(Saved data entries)
+ + +
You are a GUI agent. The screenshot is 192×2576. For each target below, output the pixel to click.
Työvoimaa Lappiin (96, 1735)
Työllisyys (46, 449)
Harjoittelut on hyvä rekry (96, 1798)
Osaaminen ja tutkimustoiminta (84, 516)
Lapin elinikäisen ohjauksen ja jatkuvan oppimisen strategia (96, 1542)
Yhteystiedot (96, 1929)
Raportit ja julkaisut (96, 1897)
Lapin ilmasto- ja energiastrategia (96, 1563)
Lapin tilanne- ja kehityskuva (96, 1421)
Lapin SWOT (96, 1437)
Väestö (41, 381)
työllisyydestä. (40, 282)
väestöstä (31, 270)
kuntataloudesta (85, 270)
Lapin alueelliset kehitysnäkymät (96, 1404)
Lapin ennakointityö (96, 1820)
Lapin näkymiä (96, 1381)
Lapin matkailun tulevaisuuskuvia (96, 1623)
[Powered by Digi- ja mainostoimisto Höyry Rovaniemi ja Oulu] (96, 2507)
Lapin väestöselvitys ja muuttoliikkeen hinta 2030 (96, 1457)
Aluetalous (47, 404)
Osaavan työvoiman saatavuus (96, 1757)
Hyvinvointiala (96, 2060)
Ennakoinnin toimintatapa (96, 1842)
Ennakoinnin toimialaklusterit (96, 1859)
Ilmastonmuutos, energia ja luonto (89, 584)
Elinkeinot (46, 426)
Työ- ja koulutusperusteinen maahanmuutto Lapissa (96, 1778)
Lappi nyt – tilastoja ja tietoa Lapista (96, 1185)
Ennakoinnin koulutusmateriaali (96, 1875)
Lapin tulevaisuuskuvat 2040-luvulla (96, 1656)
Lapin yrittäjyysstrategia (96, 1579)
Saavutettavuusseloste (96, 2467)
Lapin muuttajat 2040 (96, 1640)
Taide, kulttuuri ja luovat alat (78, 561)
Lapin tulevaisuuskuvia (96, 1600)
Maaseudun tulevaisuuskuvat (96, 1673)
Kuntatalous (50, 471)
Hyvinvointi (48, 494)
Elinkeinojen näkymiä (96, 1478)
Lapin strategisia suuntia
+ + +
Return each line of the records above exactly as it reads.

You are a GUI agent. The screenshot is 192×2576. For each target below, output the pixel to click.
Työvoimaa Lappiin (96, 1735)
Työllisyys (46, 449)
Harjoittelut on hyvä rekry (96, 1798)
Osaaminen ja tutkimustoiminta (84, 516)
Lapin elinikäisen ohjauksen ja jatkuvan oppimisen strategia (96, 1542)
Yhteystiedot (96, 1929)
Raportit ja julkaisut (96, 1897)
Lapin ilmasto- ja energiastrategia (96, 1563)
Lapin tilanne- ja kehityskuva (96, 1421)
Lapin SWOT (96, 1437)
Väestö (41, 381)
työllisyydestä. (40, 282)
väestöstä (31, 270)
kuntataloudesta (85, 270)
Lapin alueelliset kehitysnäkymät (96, 1404)
Lapin ennakointityö (96, 1820)
Lapin näkymiä (96, 1381)
Lapin matkailun tulevaisuuskuvia (96, 1623)
[Powered by Digi- ja mainostoimisto Höyry Rovaniemi ja Oulu] (96, 2507)
Lapin väestöselvitys ja muuttoliikkeen hinta 2030 (96, 1457)
Aluetalous (47, 404)
Osaavan työvoiman saatavuus (96, 1757)
Hyvinvointiala (96, 2060)
Ennakoinnin toimintatapa (96, 1842)
Ennakoinnin toimialaklusterit (96, 1859)
Ilmastonmuutos, energia ja luonto (89, 584)
Elinkeinot (46, 426)
Työ- ja koulutusperusteinen maahanmuutto Lapissa (96, 1778)
Lappi nyt – tilastoja ja tietoa Lapista (96, 1185)
Ennakoinnin koulutusmateriaali (96, 1875)
Lapin tulevaisuuskuvat 2040-luvulla (96, 1656)
Lapin yrittäjyysstrategia (96, 1579)
Saavutettavuusseloste (96, 2467)
Lapin muuttajat 2040 (96, 1640)
Taide, kulttuuri ja luovat alat (78, 561)
Lapin tulevaisuuskuvia (96, 1600)
Maaseudun tulevaisuuskuvat (96, 1673)
Kuntatalous (50, 471)
Hyvinvointi (48, 494)
Elinkeinojen näkymiä (96, 1478)
Lapin strategisia suuntia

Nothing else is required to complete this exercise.